The youngest church in the parish of Rosscarbery has an art treasure at its centre
Carraigfada Church, dedicated to St. Peter, was opened on Sunday 21st November 1909, by Most Rev Denis Kelly, Bishop of Ross. The first Mass was celebrated by Rev Peter Hill PP VF. The first curate was Fr Jeremiah O’Driscoll.
Fr. Peter Hill was largely responsible for the building of the church. His nephew, of the same name, was responsible for the building of Timoleague Church in 1912. Soon after the dedication of Timoleague Church, Fr. Hill was transferred to Rosscarbery to replace his uncle who died that year.
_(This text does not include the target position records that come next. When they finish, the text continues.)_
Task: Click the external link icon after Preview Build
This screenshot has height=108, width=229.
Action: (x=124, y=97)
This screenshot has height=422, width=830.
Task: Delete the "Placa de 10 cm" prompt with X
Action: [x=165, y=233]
In December 1921, he was transferred to Clonakilty and was appointed Vicar General (VG) of the Diocese of Ross. But he was still to leave his mark on Carraigfada Church in the wonderful three-light stained glass window in the sanctuary.
Mgr. Hill ordered the window from Watsons of Youghal in January 1927. The window depicts St. Brigid, St. Peter and St. Patrick,. The records in the Watson archive at the Crawford Gallery, Cork, show that the window cost £284.
James Watson was a Yorkshireman who moved to Ireland in the 1880s, buying out Cox, Buckley, and Sons glassworks in Youghal, Co Cork. Watson’s family had been glassworkers for generations and he became well known in Ireland for the rich tones and fine detail of his stained glass windows which were commissioned by Catholic and Protestant churches alike.
Four generations of Watsons worked as stained glass artists in Youghal, employing more than sixty apprentices from the late 1880s until 1994, when the glassworks studio closed. Cecil Watson continued to work with glass until his death in 2012.
During the early 1900s, the rediscovery of the great artistic works in traditional Irish manuscripts such as the Book of Kells began to influence the style of church architecture and design. The best example of a whole-church design based on Irish heritage is the Honan Chapel at UCC.
Watsons also began to integrate Irish art into their stained glass windows and this window in Carraigfada is a wonderful example of their Celtic work.
It’s not unreasonable to assume that Mgr. Peter Hill contributed to the cost of the centre light of the window which is dedicated to his uncle. The inscription reads: “In memory of Very Rev. Peter Hill P.P. V.F. Ross 1887–1912 who built this church. By Parish Exiles and Home Friends.”
The right hand light (St. Patrick) is dedicated “In memory of William and Margaret Barrett, Glounbrack, by their children.”
The lefthand light featuring St. Brigid was “Erected by Rev John Kearney, PP Ardfield, in memory of his parents and family formerly of Sunnyrock.”